→ EXERCISE
In the records below, the part to copy starts at the line containing "Instruction: Click the" and goes to the last line; output it exactly, without pictures.

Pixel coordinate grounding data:
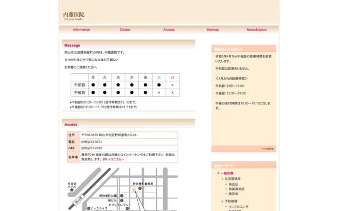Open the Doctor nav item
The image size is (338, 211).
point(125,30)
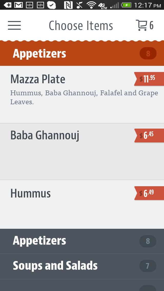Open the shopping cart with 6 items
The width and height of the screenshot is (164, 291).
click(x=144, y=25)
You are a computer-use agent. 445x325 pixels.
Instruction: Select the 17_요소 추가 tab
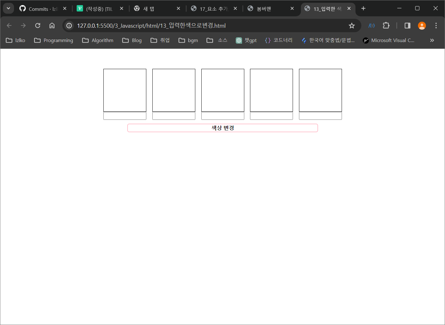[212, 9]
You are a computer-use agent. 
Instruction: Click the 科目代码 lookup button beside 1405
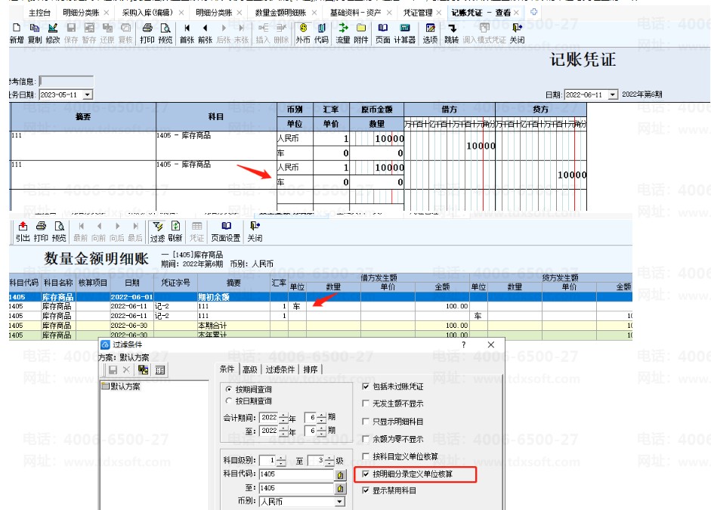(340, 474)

→ TASK RESPONSE
Instruction: Click the 科目代码 lookup button beside 1405
(340, 474)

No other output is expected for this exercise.